Poiché si sta affrontando un momento di crisi e fragilità, è importante evitare di esporsi al rischio di ulteriori ferite legate a incomprensioni o derisioni: meglio chiedere ascolto e sostegno a chi ci capisce e non giudica le nostre emozioni, in modo attento ed empatico.
Ma è importante anche darsi tempo, il proprio tempo: per esprimere ciò che si prova, per chiedere comprensione e ascolto non giudicante, per commemorare il proprio amato animale, per chiedere (se necessario) aiuto psicologico.
La nostalgia e il senso di attaccamento, anche se è già passato del tempo dalla morte dell’animale, in concomitanza delle festività natalizie si riacuiscono. Cosa suggerisce per attraversare questo periodo senza sprofondare nella tristezza?
È sempre curioso e paradossalmente significativo ricordarci che è nell’assenza che si sente più acuta la presenza di chi non è più con noi, degli animali domestici che abitano nelle nostre case, che vivono al nostro fianco per interi tratti delle nostre vite.
Il periodo delle feste natalizie è per molte persone sinonimo di gioia e calore familiare, per altri è invece un periodo di angoscia, tristezza e vuoto. I motivi possono essere molti, ma la maggior parte di questi sentimenti negativi è dovuta al fatto che, proprio perché l’atmosfera generale è piena delle luci colorate delle feste, ci accorgiamo, con maggior consapevolezza e contrasto, di chi o cosa ci manca davvero.

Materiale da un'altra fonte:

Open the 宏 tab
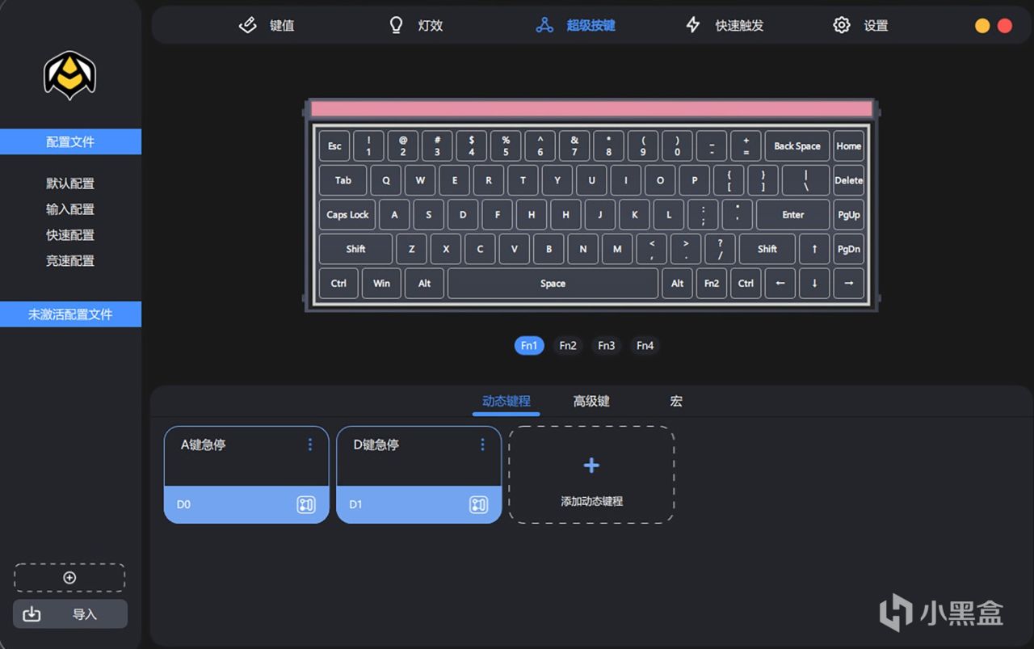 (x=676, y=401)
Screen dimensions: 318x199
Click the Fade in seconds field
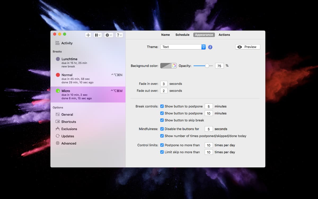coord(164,84)
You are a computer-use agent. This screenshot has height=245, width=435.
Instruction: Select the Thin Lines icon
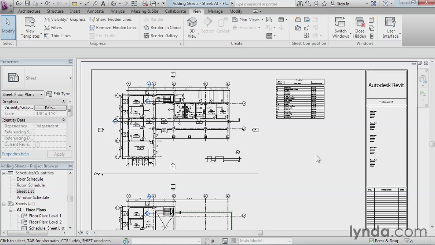coord(47,36)
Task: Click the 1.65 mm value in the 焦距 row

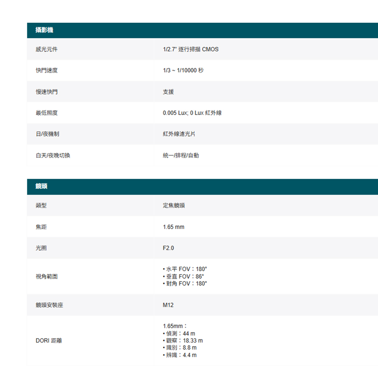Action: [x=174, y=227]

L’invito che posso fare è quello di non disprezzare questi sentimenti, ma accoglierli e riconoscerli come parte di noi. Interrogarli perfino per dar loro spazio e voce, e chiedersi cosa in passato ci ha fatto sentire sereni e cosa potrebbe farlo oggi. Anche se l’animale non è più con noi nella realtà fisica, non scompare completamente, ma continua a sopravvivere dentro di noi: è grazie a lui che possiamo prenderci cura del nostro benessere emotivo, apprezzare ancora di più l’eredità di quell’animale nella nostra vita proprio ora che non c’è più, nel ricordo della bellezza unica e irripetibile di quella relazione d’affetto che sopravvive e oltrepassa la morte.